More than two dozen people are feared dead or injured after a fighter plane crashed during an air raid.

The warplane came down in the center of Ariha, Syria, destroying several homes and killing at least 27 people, according to the British-based Syrian Observatory for Human Rights.

The military plane bombed the heart of the city center and the main commercial street before crashing in the middle of the marketplace, two witnesses told Reuters.

"The plane had dropped a bomb on the main Bazaar street at low altitude only seconds before it crashed," Ghazal Abdullah, a resident who was close to the incident, told Reuters.
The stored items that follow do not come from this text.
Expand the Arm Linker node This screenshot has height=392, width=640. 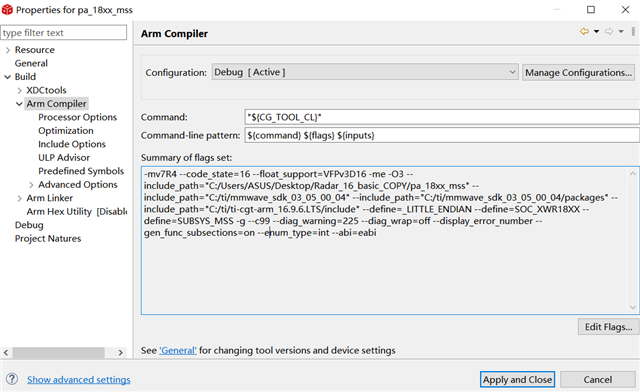point(19,198)
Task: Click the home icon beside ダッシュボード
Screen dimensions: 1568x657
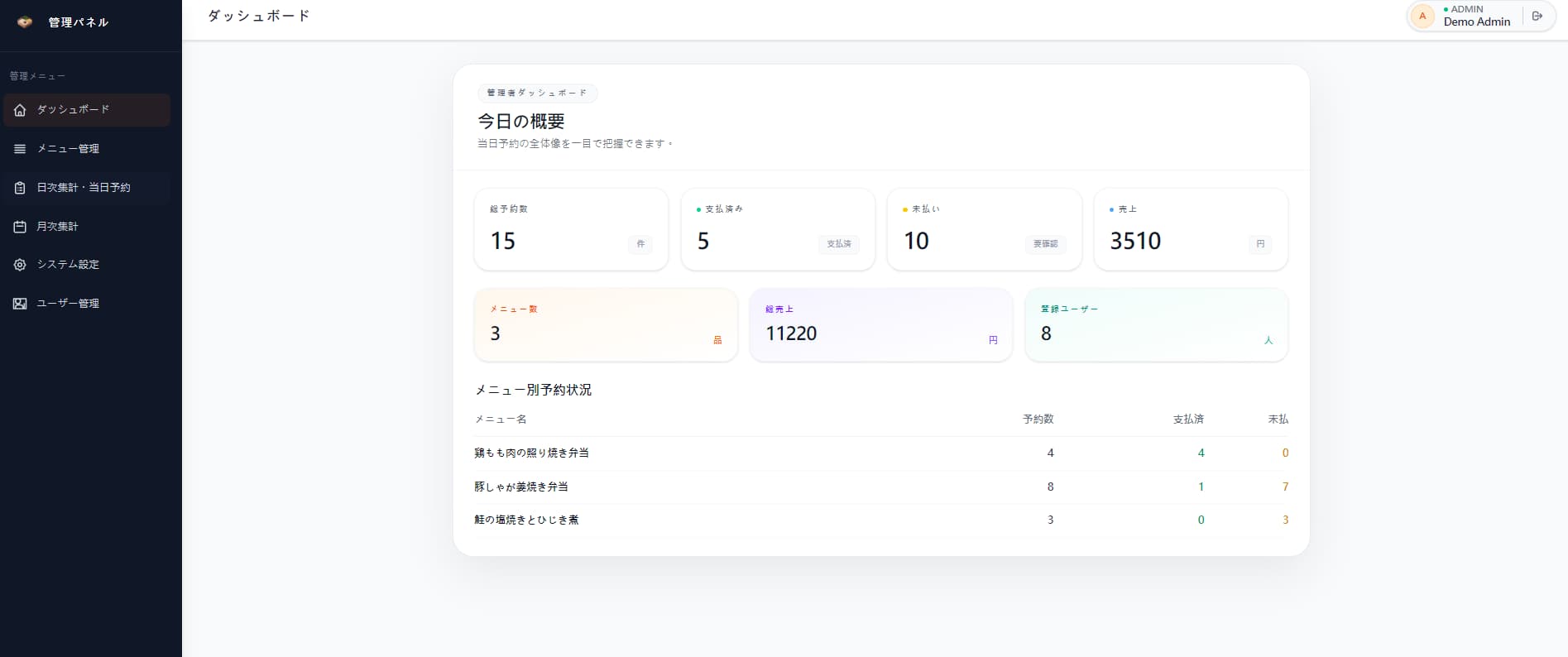Action: pyautogui.click(x=20, y=110)
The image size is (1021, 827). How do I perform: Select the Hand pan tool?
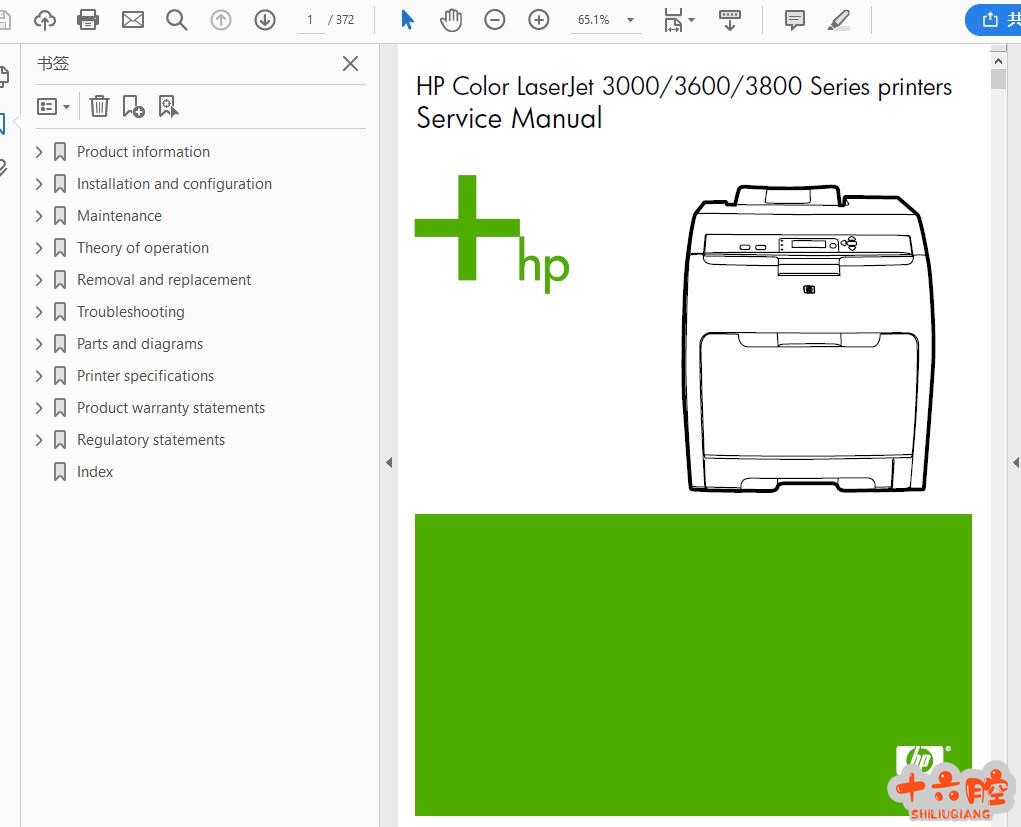pyautogui.click(x=451, y=20)
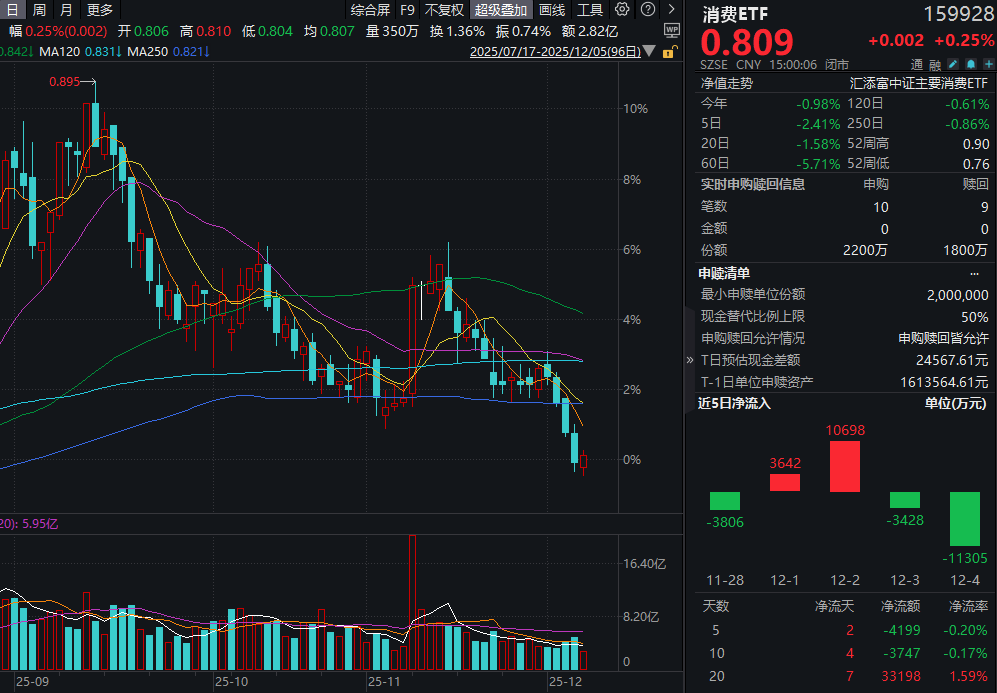Click the pencil edit icon beside the bell
This screenshot has width=997, height=693.
point(952,63)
The Observatory for Human Rights, which tracks violence across Syria, said most of the dead were civilians who were on the ground in the Idlib provincial town.
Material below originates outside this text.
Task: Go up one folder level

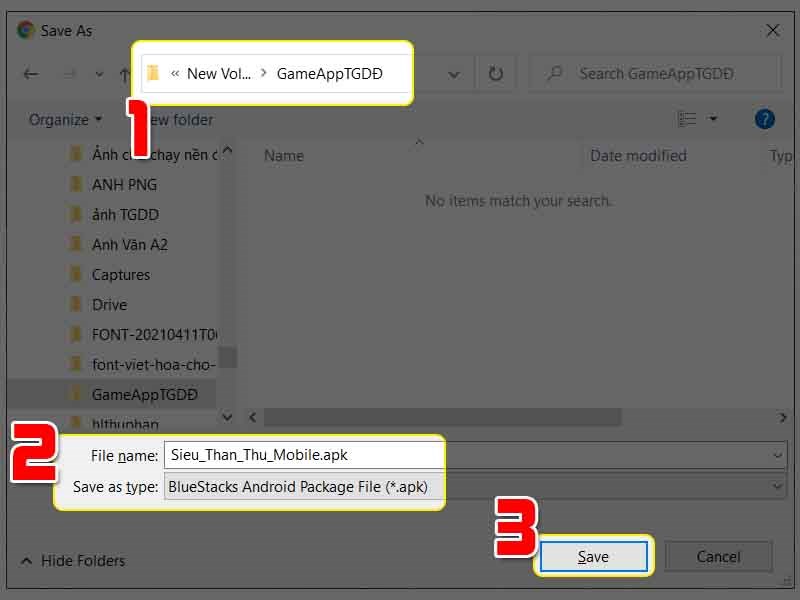Action: point(122,73)
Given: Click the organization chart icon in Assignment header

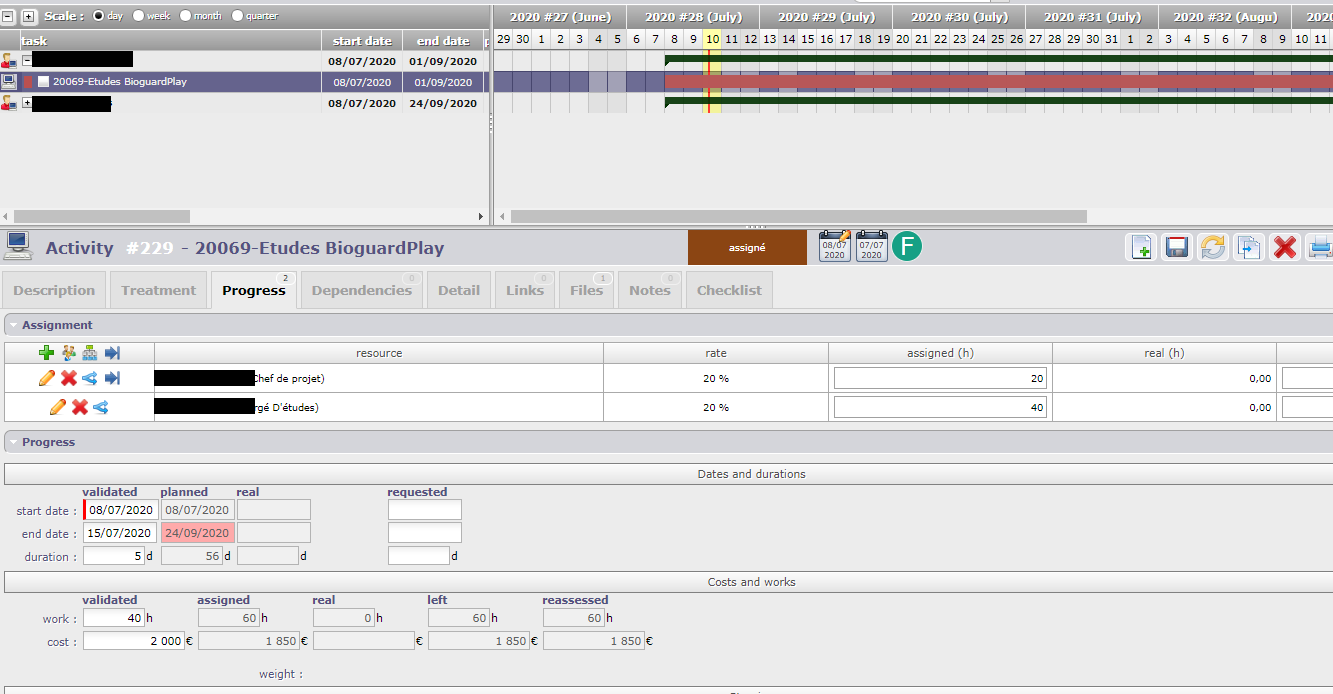Looking at the screenshot, I should click(90, 352).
Ariha, once a government stronghold, fell to opposition fighters and Islamic militants in May. The town is situated in the northwestern province of Idlib. It is an area where government forces have suffered setbacks since March, including the loss of the provincial capital, which is also called Idlib.

Fighting between government forces and an insurgent group called Jaish al Fateh, or Army of Conquest, which includes al Qaeda-linked Nusra Front, has intensified in rural Idlib province in recent times, according to Sky News.

The surge in hostilities comes after U.S. officials admitted the Pentagon will allow air strikes to defend U.S.-trained Syrian rebels if they come under attack, even if those doing the attacking are Assad's forces.

The first known U.S. air strikes to support U.S.-trained rebels took place Friday when a group of forces came under fire from Nusra Front militants in northern Syria.

The Syrian civil war began in March 2011 and has killed more than 220,000 people and wounding at least 1 million, according to the United Nations.